Token expiration: By default, tokens from the Explorer are short-lived (usually ~1-2 hours). For short analysis sessions that might be sufficient, but in most cases you will likely need longer access. You can exchange the short-lived token for a 60-day token using your App’s App ID and App Secret. In this tutorial, we will proceed with a short-lived token for simplicity, but it is strongly encouraged to get a long-term token for your analysis (holds for 60 days). For instructions on how to do this, refer to the official Meta documentation on access tokens.
Step 2: Installing and Loading R Packages
We will use an R package called Radlibrary
(by Meta’s Facebook
Research team) to interact with the Ad Library API. Radlibrary
is a
convenient wrapper that handles authentication and query construction,
saving us from crafting raw Graph API calls (which we could also do if
we feel fancy like that). It also helps format results into tidy data
frames. In addition, we will use the tidyverse
for data manipulation
(dplyr
, tidyr
) and ggplot2
for visualization. Finally, we will use
my very own package,
metatargetr
to retrieve some ad
spending data. If you haven’t installed these packages, do so first:
# Install Radlibrary from GitHub (it’s not on CRAN as of writing)
if(!("pak" %in% installed.packages())){
install.packages("pak") # if devtools not already installed
}
# Install Radlibrary
pak::pak("facebookresearch/Radlibrary")
# Install metatargetr
pak::pak("favstats/metatargetr")
# Install lubridate
pak::pak("lubridate")
# Install tidyverse if not already (includes dplyr, ggplot2, etc.)
pak::pak("tidyverse")
# Load the libraries in your R session
library(Radlibrary)
library(metatargetr)
library(lubridate) # for convenient date functions
library(tidyverse)
Make sure Radlibrary
installed successfully (you might need to update
Rtools on Windows or install additional library on Linux distributions).

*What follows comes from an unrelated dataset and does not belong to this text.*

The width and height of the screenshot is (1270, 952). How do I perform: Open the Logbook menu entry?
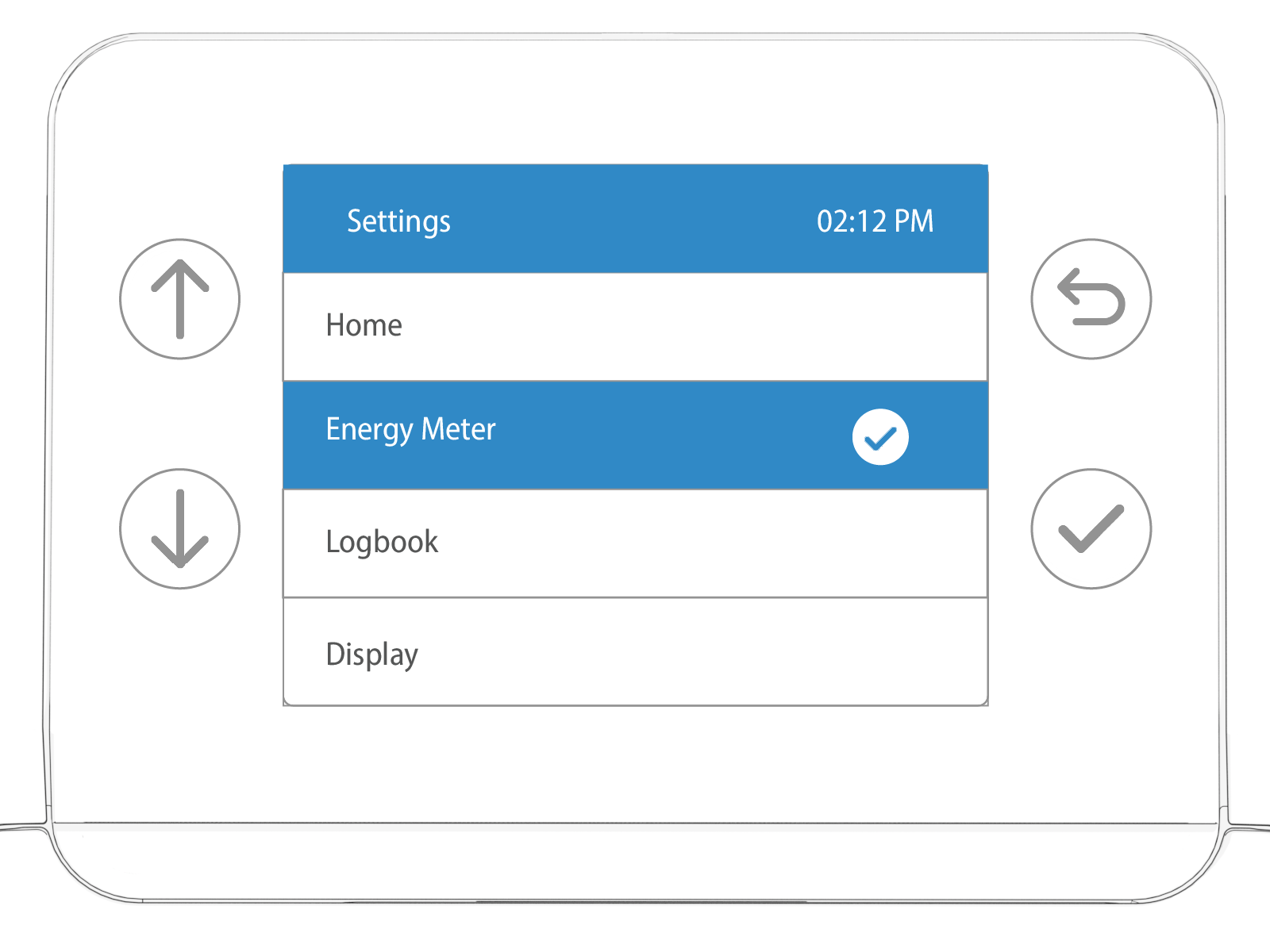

Now you are ready to use the Meta Ad Library API in R!
Step 3: Authenticating with your Access Token
With your user access token in hand (from Step 1), you need to provide
it to Radlibrary
so it can authenticate API requests. As a general
rule, never hard-code the token directly in scripts. One safe approach
is to use R’s readline() function to paste the token interactively (this
avoids storing it in your R command history):
# Prompt for the token (paste your token string at the prompt that appears)
token <- readline(prompt = "Enter your Facebook API access token: ")
When you run this, R will pause and let you paste the token. Hit Enter and it will be stored in the token variable for use. This method ensures the token is not visible in your script or R history.
Optionally:
You can also save the token as an environment variable like this:
# Set the token as an environment variable
Sys.setenv(META_API_TOKEN = token)
Now, in the rest of your script, you can retrieve your token like this but only after you have restarted your R session:
token <- Sys.getenv("META_API_TOKEN")
Querying the Ad Library API
Step 4: Building a Query to the Ad Library API (adlib_build_query
)
Now we get to the moment we have been waiting for – how to get the data!
The Ad Library API requires specifying what ads you want to retrieve.
This is done by constructing a query with various parameters. The
Radlibrary
function adlib_build_query()
helps create this query
object.
We will start with a simple example scenario: Suppose we want to find ads related to the climate in the runup to the 2025 German parliamentary elections. We are interested in all such ads (whether currently active or inactive) that were shown three weeks before election day but only those that were classified or self-identified as political or issue ads.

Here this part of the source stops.